AOL’s original intent was to release this data to provide a data set as a tool for the research community wanting information on search behavior. After all, researchers and marketers would love to have better information on search patters, amongst other purposes in order to be able to target advertising offers better.
After the enormity of the privacy breach was picked up and reported in blogs, AOL was quick to take down the data and apologize, but the damage was done – hundreds of people had already downloaded the data set, and duplicates of the data set were available on other websites.
Why is AOL’s Search Data Blunder Such a Big Deal?
Well, because the fundamental issue of online privacy is at the core of the problem. The release of personally identifiable data without permission constitutes a breach of privacy rights. It also raises the question of what data companies should be allowed to store about their users, and for how long this data may be stored. The level of security surrounding storage of such data is also under scrutiny – how easy is potential abuse, and how likely is another screw-up or malicious breach of privacy?
There are strong conflicting interests at play – privacy, civil liberties, security, crime prevention, and lastly commercial interests of marketing companies and advertisers.
Is There Anything Good About the Search Data Blunder?
Interesting, AOL’s slice of search data reveals how much there is still to learn about behavioral patterns in searching:
- Is everyone really searching for themselves or could they be searching on behalf of others?
- Over how much time can a search pattern stretch? How do you communicate to a searcher who is searching related keyword terms over periods of several months or longer?
- Are you really sure a search trail can be attributed to one single person? What about multiple people using the same computer?
- How do you best guess the intent behind very broad keyword searches?
As a marketer, I find these questions fascinating, and I can see how better understanding of these kind of behavioral issues could lead to the development of more relevant (for the users) and effective (for the advertiser) advertising products.
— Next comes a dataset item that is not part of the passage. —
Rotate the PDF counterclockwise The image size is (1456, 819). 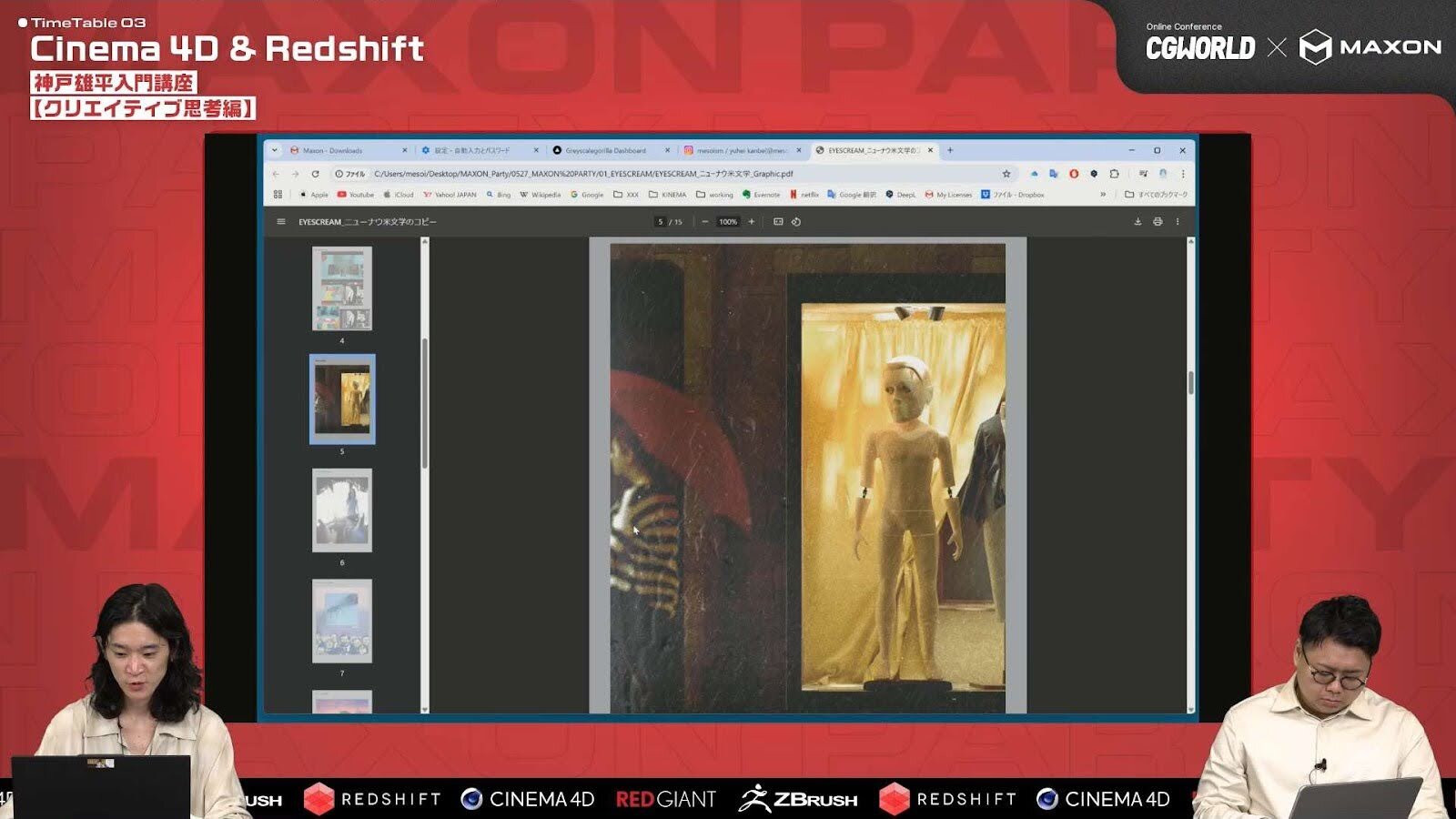coord(796,222)
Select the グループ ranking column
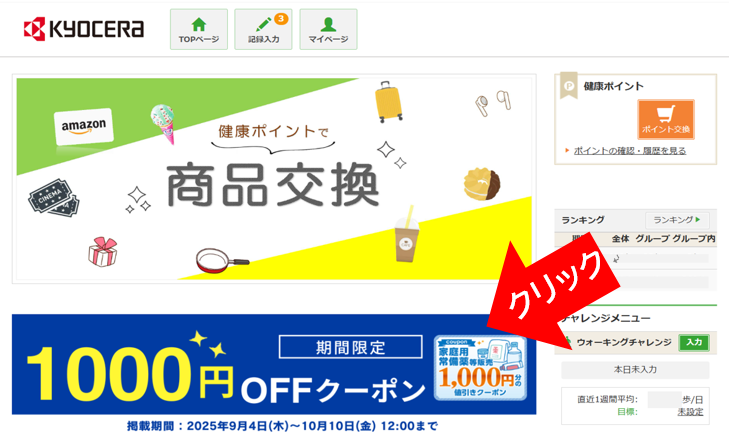729x435 pixels. coord(652,238)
As a search engine user, I understand that a huge amount of data is collected about my search behavior every single day. I still don’t like the thought that “Tell Me What You Search and I’ll Tell You Who You Are” could be applied to me personally. The thought of this information in the wrong hands is quite chilling.
What Will Be The Fallout For AOL and Others?
It remains to be seen what long term damage this search data blunder may or may not do to AOL. The blunder has, with some delay, caused some heads to roll internally: This Monday, it was reported that Chief Technology Officer Maureen Govern and two other employees have been suspended by AOL. Two bodies involved in civil liberties and privacy advocacy, the Electronic Frontier Foundation and the World Privacy Forum, also filed complaints against AOL last week over AOL’s violation of the privacy of its users.
The risk of search data either unintentionally or maliciously landing in the wrong hands has definitely been highlighted – and this should not only concern AOL, but also Google, Yahoo!, MSN and any other online entities collecting and storing behavioral data of users.